The government has taken stakes in banks, railways, steel mills, coal mines and foreclosed homes.

President Bush's announcement yesterday that the government would directly invest up to $250 billion in the nation's top financial institutions was the latest step in increasingly bold efforts here and abroad to prop up a financial system near collapse.

It was presented as a last-resort intervention. But already this year, the Federal Reserve had taken an $85 billion stake in failing insurer American International Group, which it later upped by $37.8 billion. And it provided a $29 billion loan to help JPMorgan Chase & Co. buy investment bank Bear Stearns. The government took over mortgage giants Fannie Mae and Freddie Mac, pledging up to $200 billion.

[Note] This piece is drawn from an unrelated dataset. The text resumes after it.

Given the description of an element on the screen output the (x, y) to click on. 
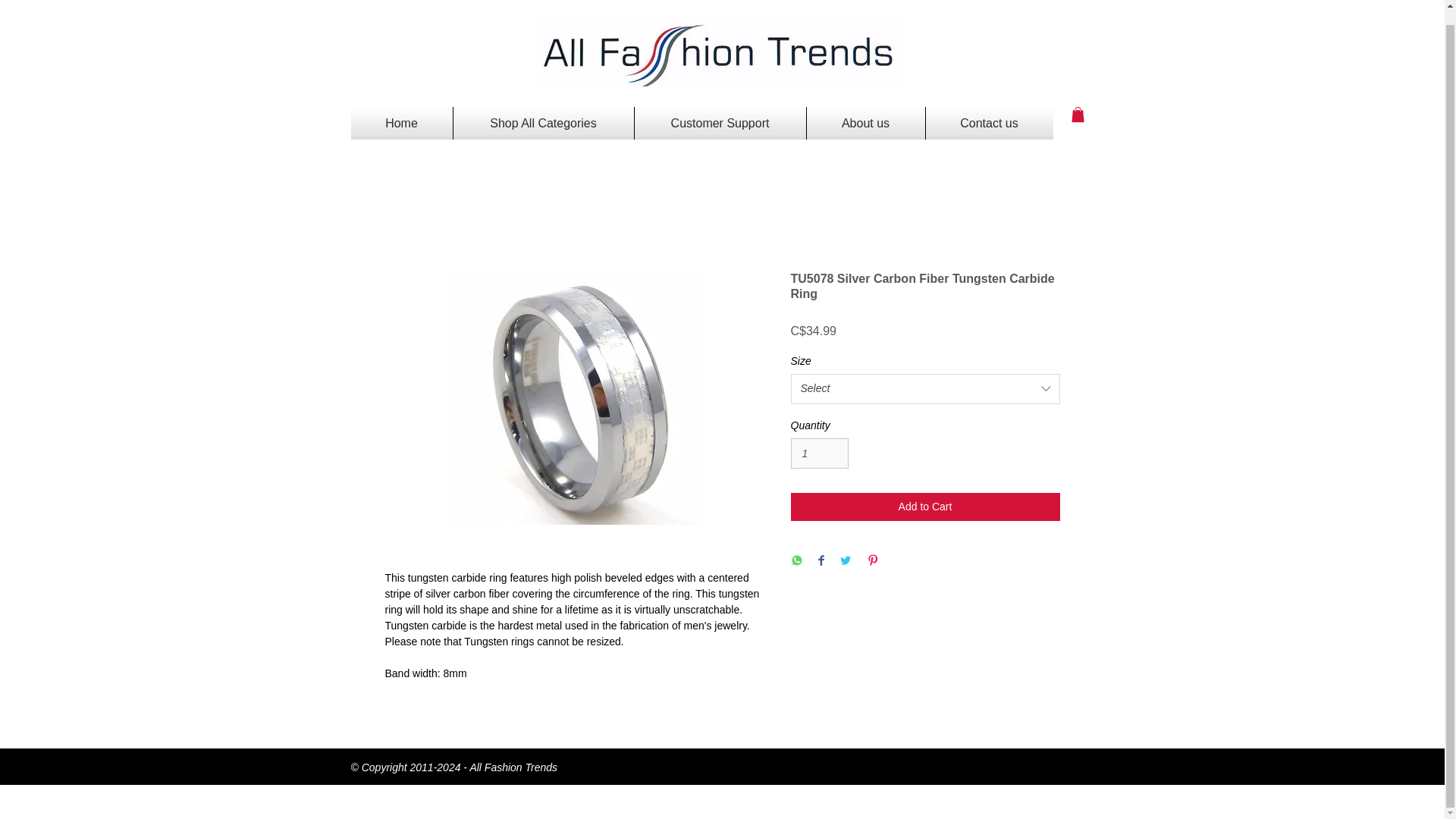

During World War I, the government nationalized railroads, telegraph lines and Smith & Wesson. During World War II, it seized railroads, coal mines, Midwest trucking operators and many other companies and even, briefly, retailer Montgomery Ward.

Not all takeover efforts go through.

President Truman tried to nationalize the steel industry in 1952 to avert a strike he claimed would hurt Korean War efforts. But the Supreme Court stopped him, saying he failed to cite any legislative authority.

Others can last and last. One major friendly takeover remains today: the government-owned National Railroad Passenger Corp., doing business as Amtrak since May 1971.

In 1984, Washington seized the failing Continental Illinois Bank and Trust. It continued to exist, with some 80 percent of its shares owned by the federal government, until 1994, when it was acquired by what is now Bank of America — among the first banks in which the Bush administration will take an ownership stake.

The Resolution Trust Corp. took over more than a thousand failed savings and loan institutions in the late 1980s and early 1990s, including an array of bad loans and foreclosed homes. It took six years and $125 billion in tax dollars to clean up that mess.

The RTC was modeled on the Reconstruction Finance Corp. which made loans and bought stock in distressed banks during the Great Depression.

Administration officials emphasize that the recent bank interventions are temporary and argue that they are in the national interest — even if seemingly at odds with hallowed private-enterprise principles.

"These measures are not intended to take over the free market, but to preserve it," Bush said yesterday.

"The federal government will not be running banks," said White House spokesman Tony Fratto.

Peter Morici, a business professor at the University of Maryland, said that may be a shortcoming, not an advantage.

"Unless the government gets involved in the management of banks, we have no assurances that they won't get us into this mess again, that they're really going to start lending money to people who need it," Morici said.

The U.S. action follows similar steps by Britain, France and other European nations.

Some critics argued that scrapping free-market principles would only perpetuate inefficiency while striking at the citadels of capitalism.

"I can't agree with socialism. I mean this is just more government," said libertarian-leaning Rep. Ron Paul, R-Texas.

Wariness of government interference with U.S. companies, especially banks, is deeply ingrained in the nation's culture and history.

Alexander Hamilton, the first Treasury secretary, established the nation's first central bank — the Bank of the United States — in 1791 while Philadelphia was still the nation's capital. Hamilton intentionally kept the direct U.S. stake at 20 percent so the government could not exercise majority control.